Alexandre Cuvillier

Personal information
- Date of birth: 17 June 1986 (age 39)
- Place of birth: Cucq, France
- Height: 1.82 m (6 ft 0 in)
- Position: Midfielder

Team information
- Current team: AS Blainville

Youth career
- 2003–2006: Stade de Reims

Senior career*
- Years: Team / Apps / (Gls)
- 2006–2008: Stade de Reims / 11 / (1)
- 2008–2010: Boulogne / 78 / (10)
- 2010–2011: → Nancy (loan) / 25 / (2)
- 2010–2011: → Nancy II (loan) / 5 / (5)
- 2011–2014: Nancy / 26 / (3)
- 2012: → Lens (loan) / 11 / (0)
- 2012–2013: → Caen (loan) / 30 / (7)
- 2013: → Caen II (loan) / 1 / (1)
- 2014–2016: Brest / 32 / (2)
- 2014–2016: Brest II / 8 / (3)
- 2017: Boulogne / 3 / (0)
- 2021: AS Blainville / 2 / (0)

= Alexandre Cuvillier =

French footballer (born 1986)

Alexandre Cuvillier (born 17 June 1986) is a French footballer who played as a midfielder.

==Career==
Cuvillier began his career at Stade de Reims.
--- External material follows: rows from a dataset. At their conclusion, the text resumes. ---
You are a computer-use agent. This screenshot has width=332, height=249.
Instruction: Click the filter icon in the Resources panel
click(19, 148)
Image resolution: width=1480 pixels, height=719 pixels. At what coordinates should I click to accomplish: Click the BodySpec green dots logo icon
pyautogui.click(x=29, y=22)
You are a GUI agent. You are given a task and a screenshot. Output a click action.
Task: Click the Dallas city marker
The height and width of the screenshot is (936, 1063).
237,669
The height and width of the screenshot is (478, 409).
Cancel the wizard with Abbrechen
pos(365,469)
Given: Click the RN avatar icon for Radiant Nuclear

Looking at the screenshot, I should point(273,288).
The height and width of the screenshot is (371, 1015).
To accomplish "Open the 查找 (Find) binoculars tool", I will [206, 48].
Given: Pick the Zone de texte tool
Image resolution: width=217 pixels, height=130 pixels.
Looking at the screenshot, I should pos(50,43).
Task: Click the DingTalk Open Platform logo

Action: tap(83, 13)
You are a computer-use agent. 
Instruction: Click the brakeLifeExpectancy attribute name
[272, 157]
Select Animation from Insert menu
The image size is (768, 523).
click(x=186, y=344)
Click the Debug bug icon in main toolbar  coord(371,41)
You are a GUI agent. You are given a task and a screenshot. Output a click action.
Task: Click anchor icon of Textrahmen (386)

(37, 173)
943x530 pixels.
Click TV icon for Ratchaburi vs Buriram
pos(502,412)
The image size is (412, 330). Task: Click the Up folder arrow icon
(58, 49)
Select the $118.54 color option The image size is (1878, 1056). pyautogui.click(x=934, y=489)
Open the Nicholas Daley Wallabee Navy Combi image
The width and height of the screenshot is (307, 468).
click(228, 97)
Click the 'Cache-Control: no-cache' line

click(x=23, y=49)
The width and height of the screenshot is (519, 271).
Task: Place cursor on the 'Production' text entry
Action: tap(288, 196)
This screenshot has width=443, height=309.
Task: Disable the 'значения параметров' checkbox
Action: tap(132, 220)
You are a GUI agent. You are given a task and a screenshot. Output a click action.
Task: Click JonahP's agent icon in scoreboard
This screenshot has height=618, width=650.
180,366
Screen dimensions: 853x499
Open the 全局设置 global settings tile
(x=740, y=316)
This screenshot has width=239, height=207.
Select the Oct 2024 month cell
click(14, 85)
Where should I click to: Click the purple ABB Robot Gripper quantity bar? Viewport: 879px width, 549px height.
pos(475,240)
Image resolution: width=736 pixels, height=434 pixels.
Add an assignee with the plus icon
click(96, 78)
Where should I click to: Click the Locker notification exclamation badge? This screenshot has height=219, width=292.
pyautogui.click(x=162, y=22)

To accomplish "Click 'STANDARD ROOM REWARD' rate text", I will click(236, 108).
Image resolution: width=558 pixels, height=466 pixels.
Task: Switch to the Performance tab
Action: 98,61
In 2008, he joined Ligue 2 side US Boulogne.

After retiring from football, he moved to Canada to pursue other projects. In 2021, he returned to the sport, joining AS Blainville, where he will play for the first team in the third-tier Première Ligue de soccer du Québec, as well as coach their U17 team.